Problem statement:
Can you pull out the entries starting with the first line and going on through the line with "pos(203,245)", inclusive, and reproduce them verbatim?

Excerpted data:
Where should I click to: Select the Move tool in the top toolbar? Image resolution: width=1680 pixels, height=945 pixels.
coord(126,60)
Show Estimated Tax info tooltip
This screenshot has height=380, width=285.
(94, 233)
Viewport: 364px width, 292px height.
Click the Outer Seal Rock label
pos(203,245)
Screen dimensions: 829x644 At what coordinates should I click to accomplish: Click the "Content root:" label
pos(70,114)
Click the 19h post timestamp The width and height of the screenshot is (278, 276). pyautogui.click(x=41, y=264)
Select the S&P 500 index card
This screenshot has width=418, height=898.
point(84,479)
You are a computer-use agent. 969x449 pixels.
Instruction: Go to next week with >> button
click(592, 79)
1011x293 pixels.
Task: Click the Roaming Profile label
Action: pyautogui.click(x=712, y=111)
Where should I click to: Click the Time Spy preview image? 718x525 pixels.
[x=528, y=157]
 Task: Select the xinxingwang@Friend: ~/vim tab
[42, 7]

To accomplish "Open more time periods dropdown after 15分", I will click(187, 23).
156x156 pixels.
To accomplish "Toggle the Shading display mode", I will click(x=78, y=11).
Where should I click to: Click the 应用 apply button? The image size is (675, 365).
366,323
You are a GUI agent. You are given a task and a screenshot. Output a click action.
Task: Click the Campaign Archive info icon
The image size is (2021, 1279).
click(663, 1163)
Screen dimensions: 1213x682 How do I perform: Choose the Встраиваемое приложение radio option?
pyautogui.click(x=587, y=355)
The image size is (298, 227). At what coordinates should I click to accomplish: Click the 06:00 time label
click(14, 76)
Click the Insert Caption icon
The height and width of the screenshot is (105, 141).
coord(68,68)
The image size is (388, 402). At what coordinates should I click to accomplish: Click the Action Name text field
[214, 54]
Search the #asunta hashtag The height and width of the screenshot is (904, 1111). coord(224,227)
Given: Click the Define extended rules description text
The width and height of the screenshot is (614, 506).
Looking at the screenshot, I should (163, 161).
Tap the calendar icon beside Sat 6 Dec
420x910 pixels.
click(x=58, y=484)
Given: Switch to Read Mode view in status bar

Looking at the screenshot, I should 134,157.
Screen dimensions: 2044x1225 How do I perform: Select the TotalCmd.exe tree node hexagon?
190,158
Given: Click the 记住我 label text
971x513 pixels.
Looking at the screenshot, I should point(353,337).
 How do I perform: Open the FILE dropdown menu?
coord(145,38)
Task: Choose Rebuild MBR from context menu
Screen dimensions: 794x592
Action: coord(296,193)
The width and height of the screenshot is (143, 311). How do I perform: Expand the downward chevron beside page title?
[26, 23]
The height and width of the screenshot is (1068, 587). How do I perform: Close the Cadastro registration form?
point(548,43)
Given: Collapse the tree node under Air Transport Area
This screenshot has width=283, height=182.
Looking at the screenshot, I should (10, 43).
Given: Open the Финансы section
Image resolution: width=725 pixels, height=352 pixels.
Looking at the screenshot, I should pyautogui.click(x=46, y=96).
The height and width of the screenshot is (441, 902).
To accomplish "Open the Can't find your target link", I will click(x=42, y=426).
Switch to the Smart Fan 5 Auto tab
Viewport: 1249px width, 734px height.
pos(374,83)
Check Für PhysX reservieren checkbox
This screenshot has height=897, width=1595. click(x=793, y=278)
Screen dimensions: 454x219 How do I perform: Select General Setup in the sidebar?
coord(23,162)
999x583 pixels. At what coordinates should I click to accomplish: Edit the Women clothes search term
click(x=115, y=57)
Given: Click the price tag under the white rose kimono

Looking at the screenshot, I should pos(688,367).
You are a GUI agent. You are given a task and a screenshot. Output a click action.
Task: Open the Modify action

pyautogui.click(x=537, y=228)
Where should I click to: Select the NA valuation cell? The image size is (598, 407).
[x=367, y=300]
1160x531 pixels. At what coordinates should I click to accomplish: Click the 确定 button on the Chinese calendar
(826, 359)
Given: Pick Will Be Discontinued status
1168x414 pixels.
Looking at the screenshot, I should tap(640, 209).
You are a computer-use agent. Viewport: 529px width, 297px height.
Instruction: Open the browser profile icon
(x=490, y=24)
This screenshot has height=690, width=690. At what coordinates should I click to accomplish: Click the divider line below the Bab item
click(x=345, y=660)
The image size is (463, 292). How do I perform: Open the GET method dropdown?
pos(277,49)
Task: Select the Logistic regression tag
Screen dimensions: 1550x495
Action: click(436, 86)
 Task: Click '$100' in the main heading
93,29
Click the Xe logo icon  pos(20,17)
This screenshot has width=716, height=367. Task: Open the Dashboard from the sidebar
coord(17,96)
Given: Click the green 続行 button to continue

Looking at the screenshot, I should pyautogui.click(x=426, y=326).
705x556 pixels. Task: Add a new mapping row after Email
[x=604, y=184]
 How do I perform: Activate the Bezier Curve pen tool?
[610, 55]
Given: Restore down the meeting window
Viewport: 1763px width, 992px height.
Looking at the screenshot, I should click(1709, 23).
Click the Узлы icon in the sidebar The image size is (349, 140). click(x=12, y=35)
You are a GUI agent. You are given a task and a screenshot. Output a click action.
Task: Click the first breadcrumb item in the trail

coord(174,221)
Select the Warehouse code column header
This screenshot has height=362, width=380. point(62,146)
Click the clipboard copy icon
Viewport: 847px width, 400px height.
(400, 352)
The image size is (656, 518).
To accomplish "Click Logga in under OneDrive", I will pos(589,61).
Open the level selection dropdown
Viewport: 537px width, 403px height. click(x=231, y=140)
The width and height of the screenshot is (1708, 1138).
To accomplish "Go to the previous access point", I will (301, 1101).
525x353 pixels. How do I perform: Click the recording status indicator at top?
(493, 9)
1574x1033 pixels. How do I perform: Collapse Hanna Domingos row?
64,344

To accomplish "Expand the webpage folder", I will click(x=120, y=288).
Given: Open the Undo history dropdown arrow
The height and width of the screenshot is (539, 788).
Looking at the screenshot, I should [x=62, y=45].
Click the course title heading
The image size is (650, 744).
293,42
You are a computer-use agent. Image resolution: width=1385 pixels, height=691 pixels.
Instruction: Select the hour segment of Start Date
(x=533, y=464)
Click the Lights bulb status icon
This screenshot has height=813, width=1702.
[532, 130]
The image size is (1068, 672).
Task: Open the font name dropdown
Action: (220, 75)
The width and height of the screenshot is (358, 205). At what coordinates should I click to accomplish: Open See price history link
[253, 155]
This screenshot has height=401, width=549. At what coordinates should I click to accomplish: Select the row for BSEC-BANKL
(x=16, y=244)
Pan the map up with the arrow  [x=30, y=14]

Response for this exercise:
Where should I click to: Select the Move tool in the top toolbar? Image resolution: width=1680 pixels, height=945 pixels.
coord(126,60)
Show Estimated Tax info tooltip
This screenshot has height=380, width=285.
(94, 233)
Viewport: 364px width, 292px height.
Click the Outer Seal Rock label
pos(203,245)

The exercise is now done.